▶ _What is expected_
Retype, without changes or pictures, only the lines that begin at the one containing "Desire is How, Companionship" and end at the last line of the records that follow.

▶ _Dataset entries_
□ □ □ □ □ □ □

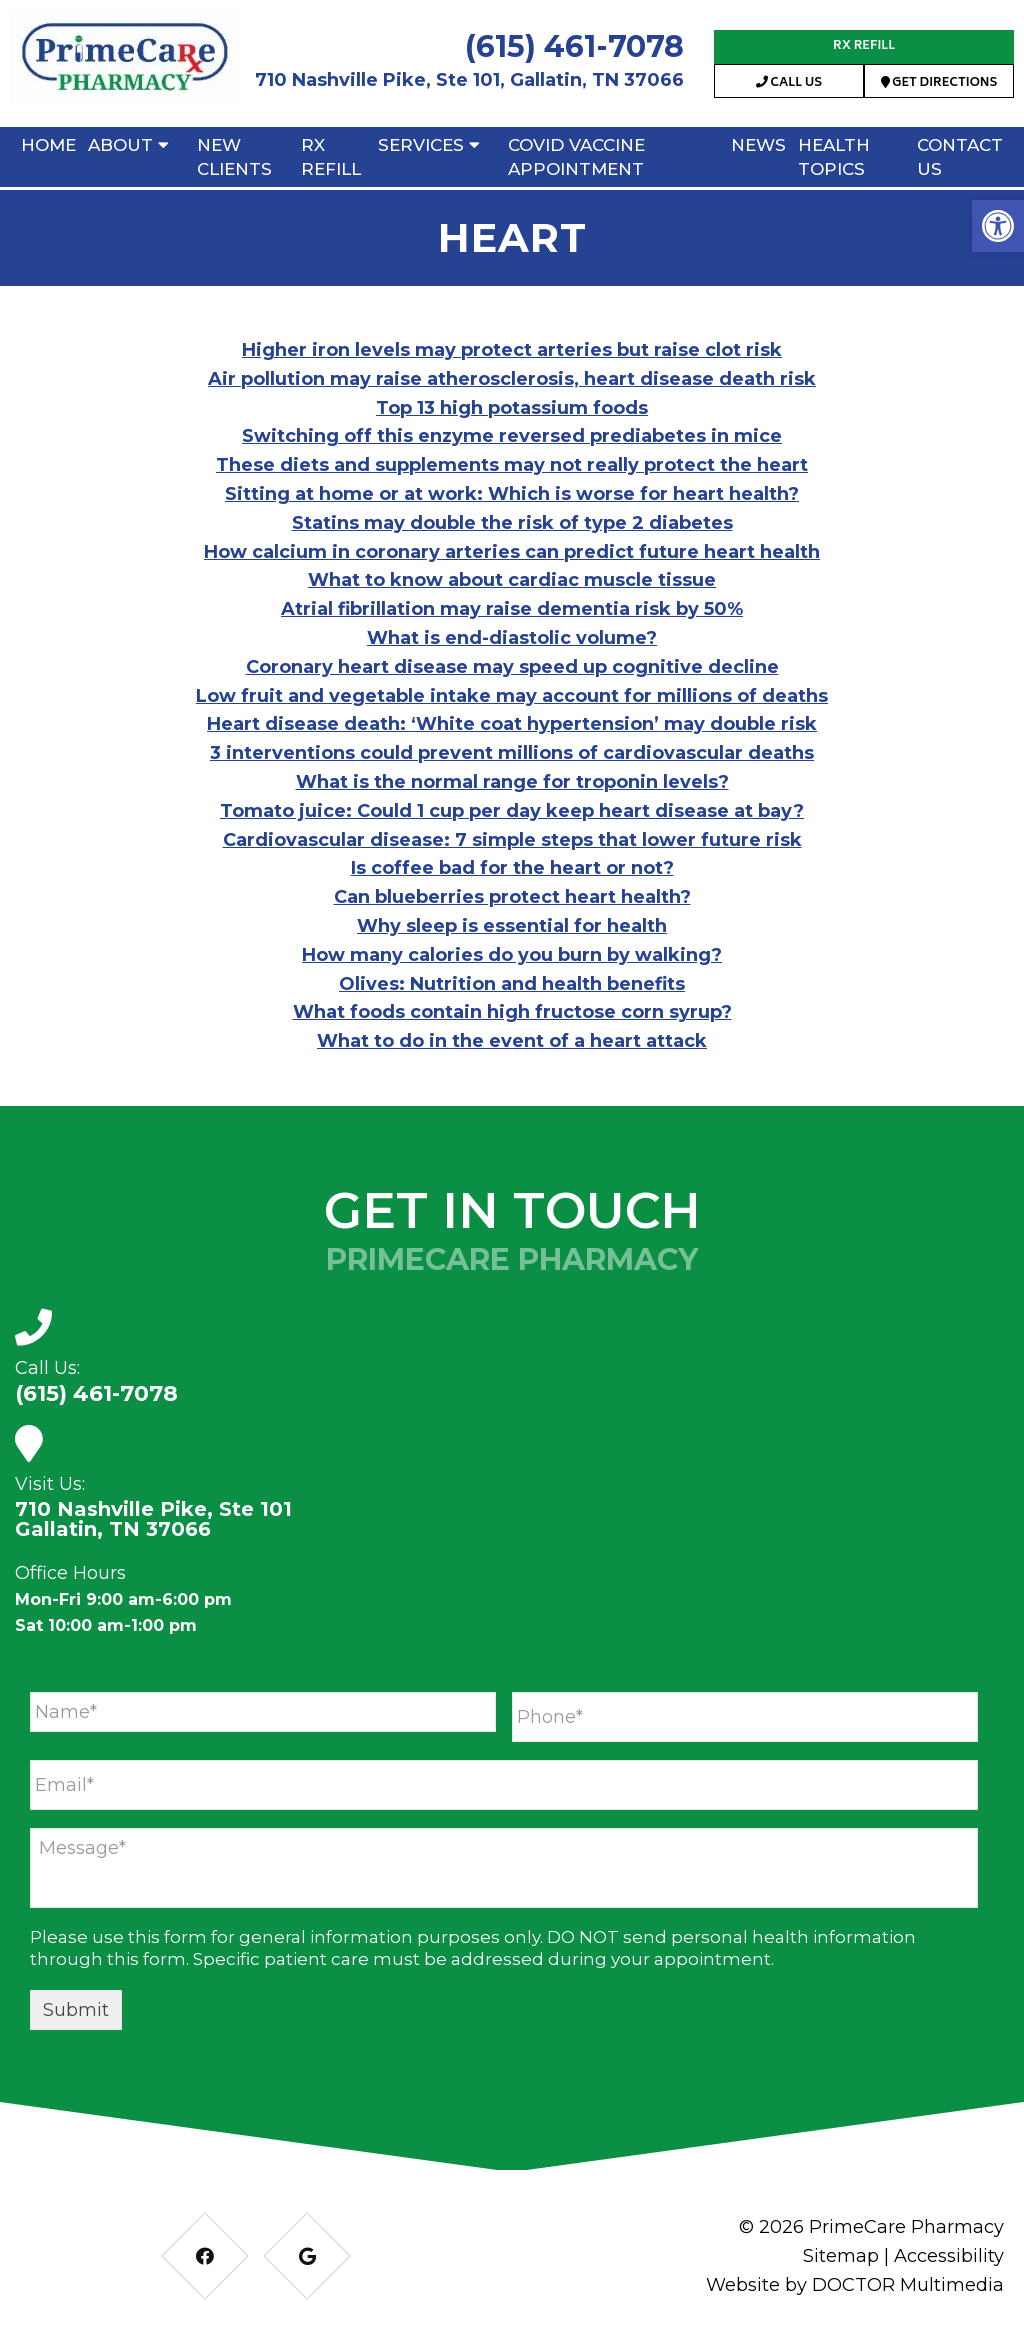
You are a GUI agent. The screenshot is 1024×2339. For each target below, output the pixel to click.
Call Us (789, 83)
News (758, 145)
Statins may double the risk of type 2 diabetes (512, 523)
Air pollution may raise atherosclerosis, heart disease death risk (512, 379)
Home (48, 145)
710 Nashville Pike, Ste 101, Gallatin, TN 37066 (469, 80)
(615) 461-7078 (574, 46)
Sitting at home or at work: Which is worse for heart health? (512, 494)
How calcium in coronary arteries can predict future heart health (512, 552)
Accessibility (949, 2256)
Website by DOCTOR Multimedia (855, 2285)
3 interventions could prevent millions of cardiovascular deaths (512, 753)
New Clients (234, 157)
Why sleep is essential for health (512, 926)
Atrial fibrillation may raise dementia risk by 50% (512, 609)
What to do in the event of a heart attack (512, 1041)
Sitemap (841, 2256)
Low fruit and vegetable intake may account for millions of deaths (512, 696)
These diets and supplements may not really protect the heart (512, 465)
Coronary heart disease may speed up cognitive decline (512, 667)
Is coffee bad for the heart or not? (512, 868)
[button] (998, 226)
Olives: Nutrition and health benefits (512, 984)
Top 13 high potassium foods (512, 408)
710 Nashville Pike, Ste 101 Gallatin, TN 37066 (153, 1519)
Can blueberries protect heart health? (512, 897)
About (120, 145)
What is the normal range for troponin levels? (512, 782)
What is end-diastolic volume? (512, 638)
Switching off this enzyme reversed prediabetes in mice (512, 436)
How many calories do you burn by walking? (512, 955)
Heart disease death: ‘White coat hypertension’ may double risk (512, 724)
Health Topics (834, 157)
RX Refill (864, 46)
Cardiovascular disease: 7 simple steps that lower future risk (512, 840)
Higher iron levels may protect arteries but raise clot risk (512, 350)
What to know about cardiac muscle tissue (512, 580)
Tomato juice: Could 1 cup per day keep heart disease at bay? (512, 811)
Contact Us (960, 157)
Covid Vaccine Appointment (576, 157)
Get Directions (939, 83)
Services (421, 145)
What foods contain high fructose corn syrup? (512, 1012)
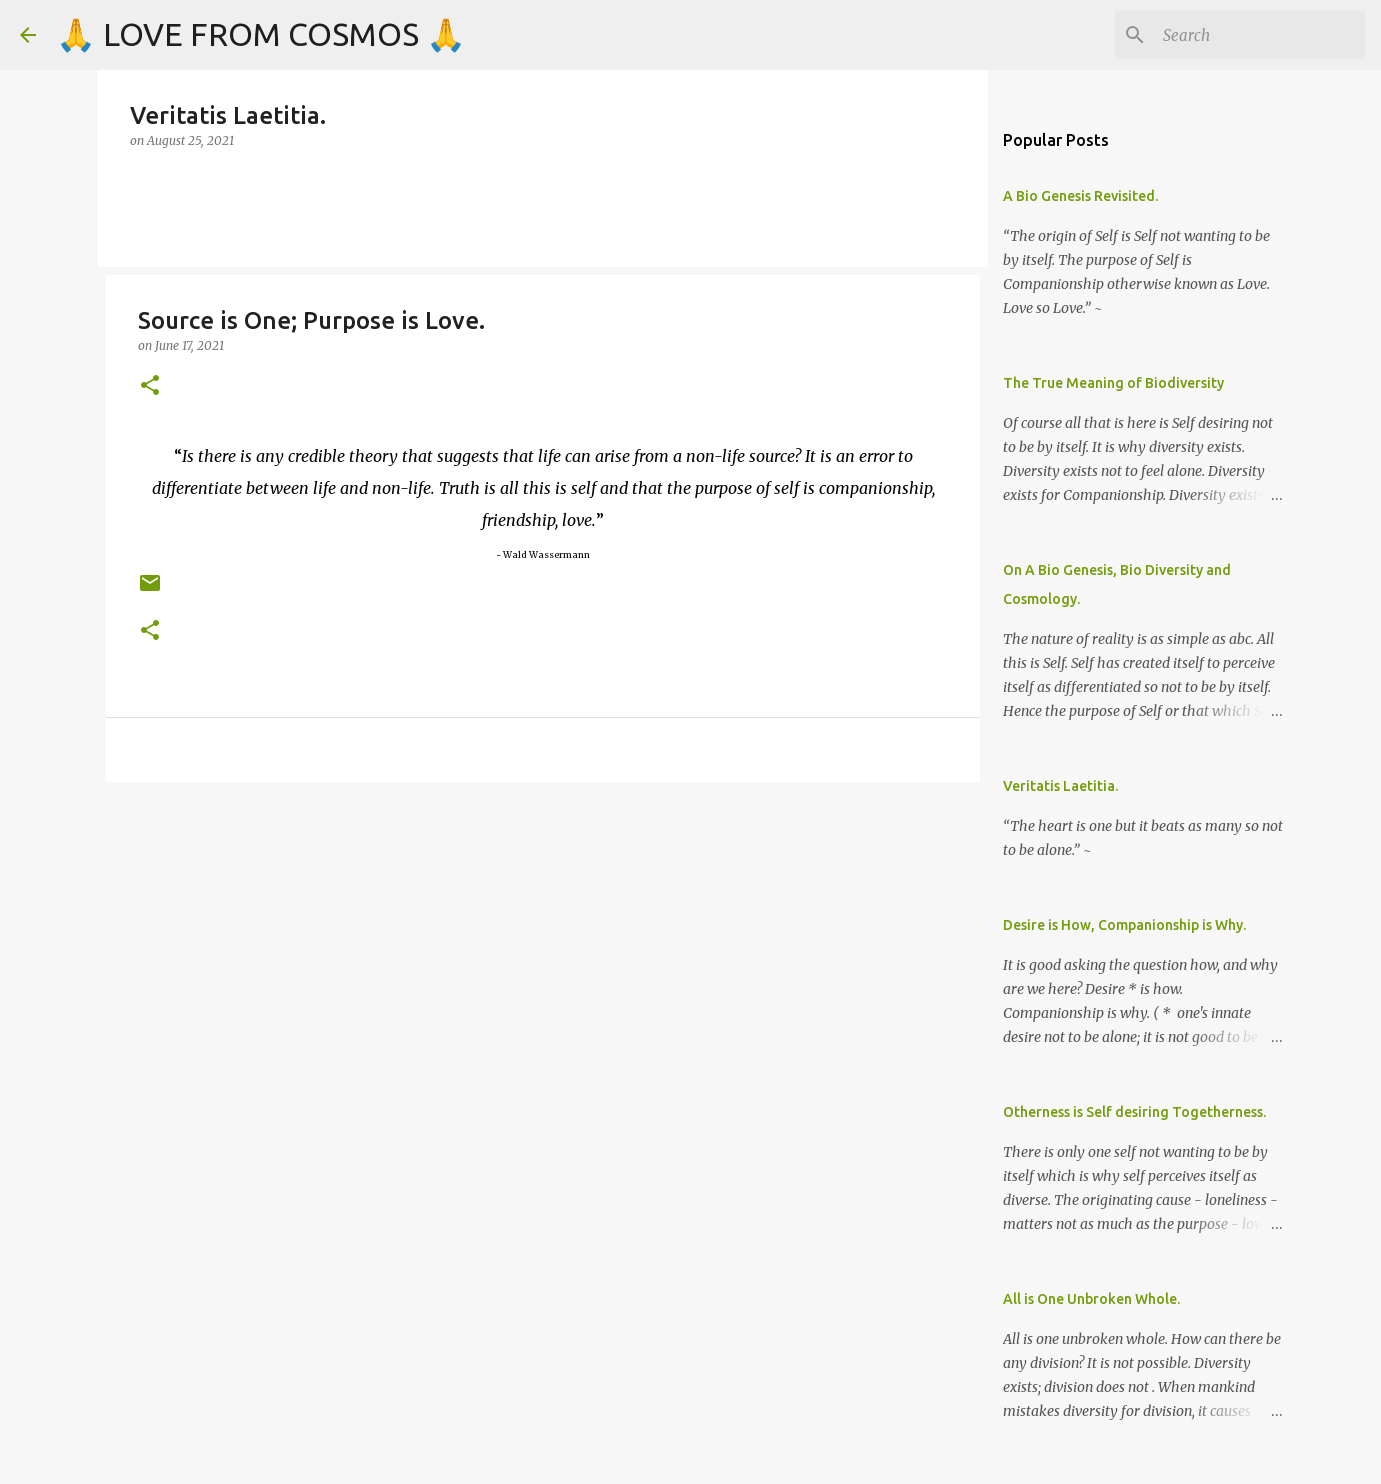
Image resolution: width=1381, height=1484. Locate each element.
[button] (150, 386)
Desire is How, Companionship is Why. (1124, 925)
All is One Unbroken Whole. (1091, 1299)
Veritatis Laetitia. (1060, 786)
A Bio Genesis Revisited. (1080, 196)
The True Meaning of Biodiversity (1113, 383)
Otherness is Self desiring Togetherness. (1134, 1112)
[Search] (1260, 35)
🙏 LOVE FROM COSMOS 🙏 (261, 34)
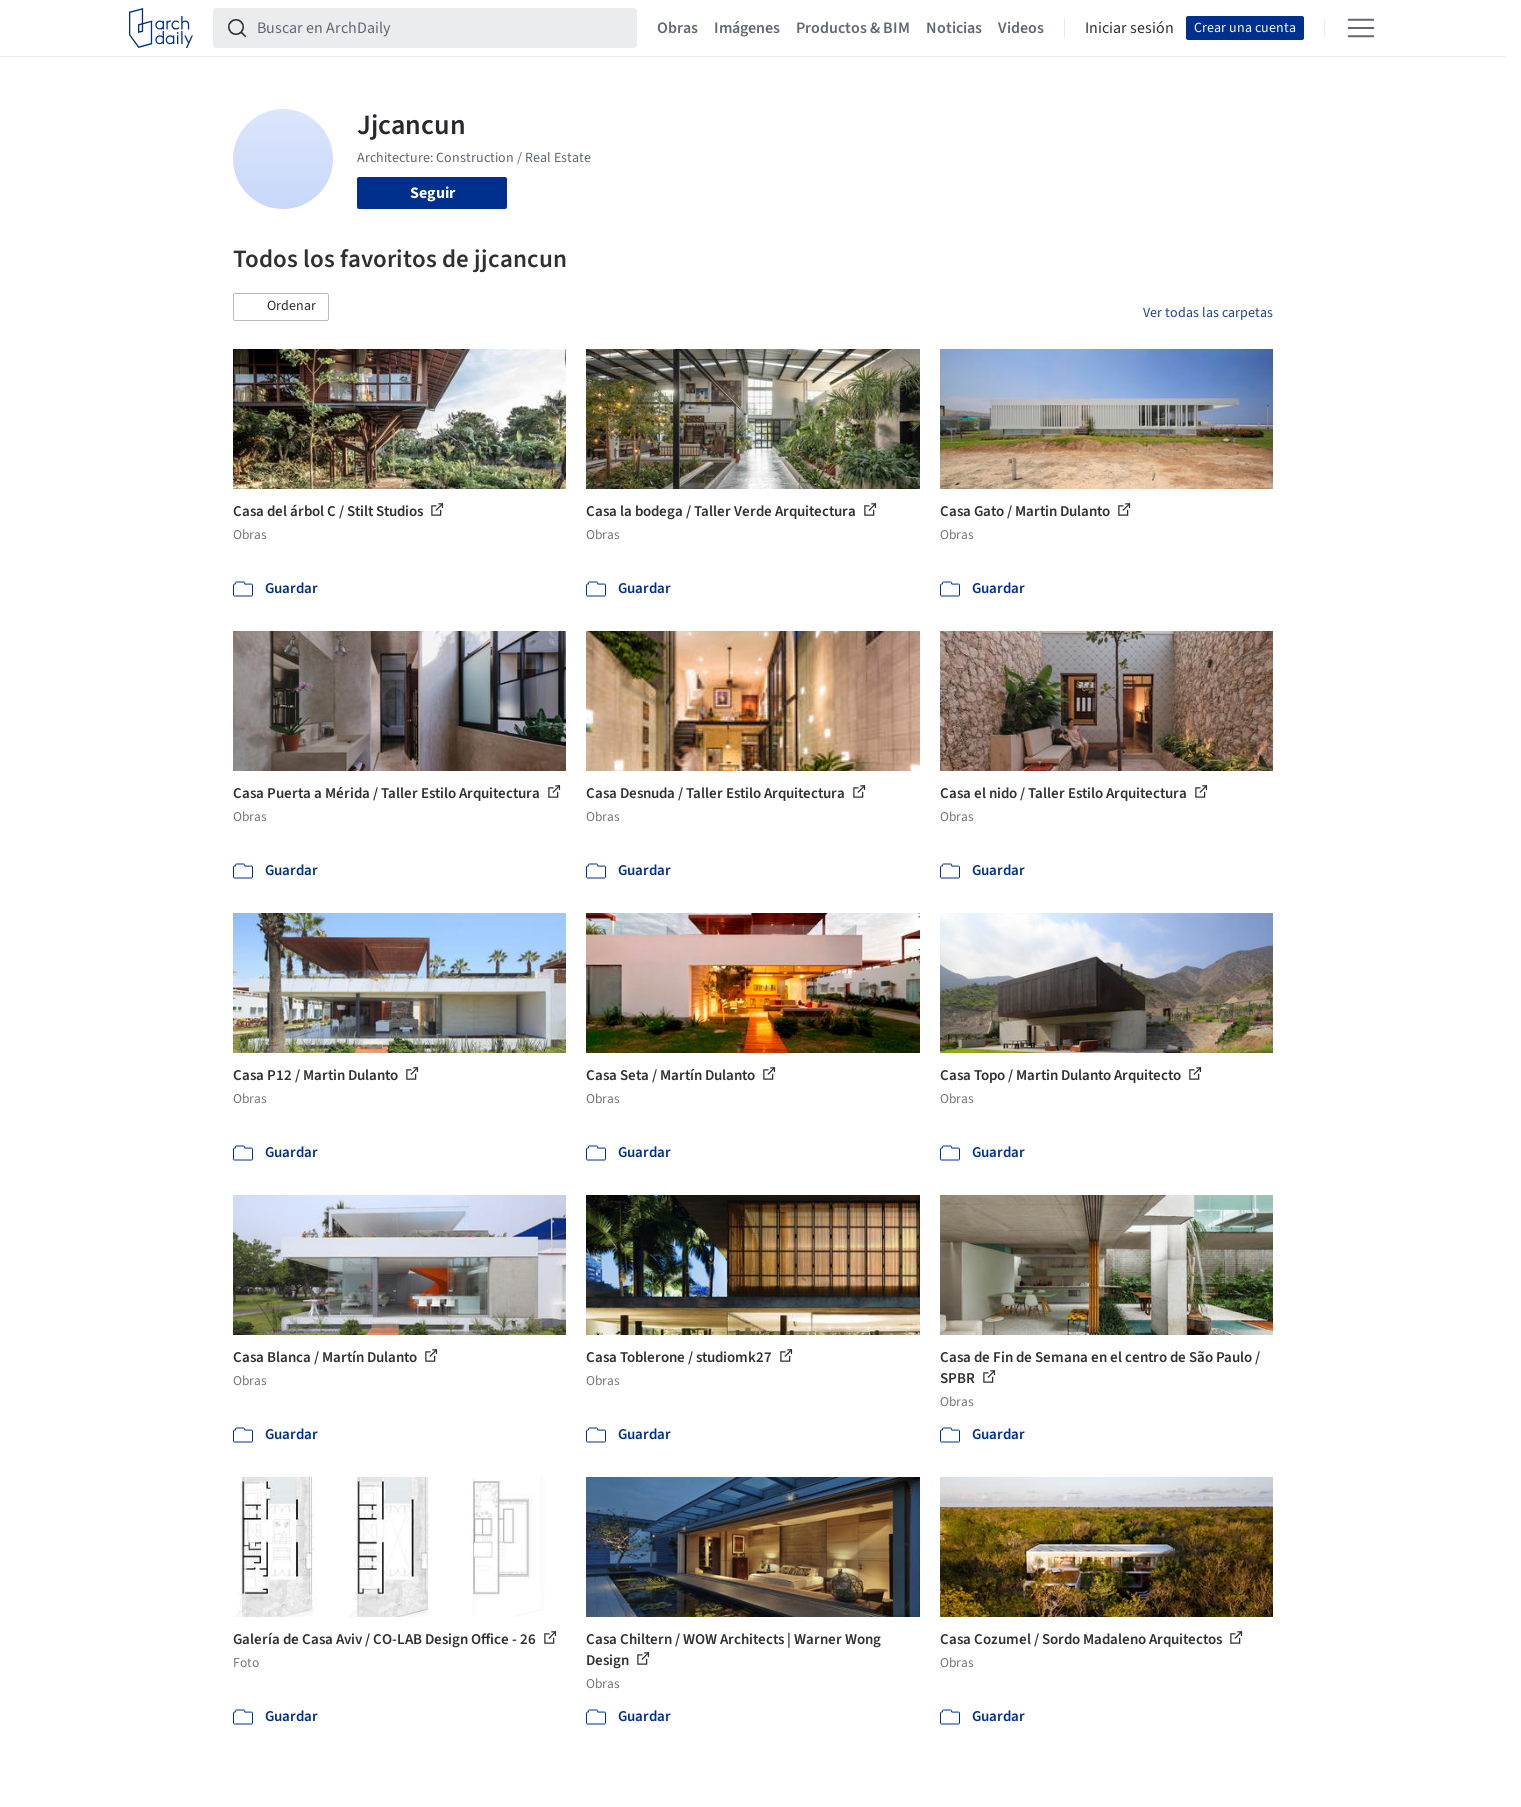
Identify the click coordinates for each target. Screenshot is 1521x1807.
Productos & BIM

□ □ □ □ □ □ □

▶ _Answer to the problem_
Desire is How, Companionship is Why. (1124, 925)
All is One Unbroken Whole. (1091, 1299)
Veritatis Laetitia. (1060, 786)
A Bio Genesis Revisited. (1080, 196)
The True Meaning of Biodiversity (1113, 383)
Otherness is Self desiring Togetherness. (1134, 1112)
[Search] (1260, 35)
🙏 LOVE FROM COSMOS 🙏 (261, 34)
Identify the click coordinates for each target. Screenshot is 1521x1807.
Productos & BIM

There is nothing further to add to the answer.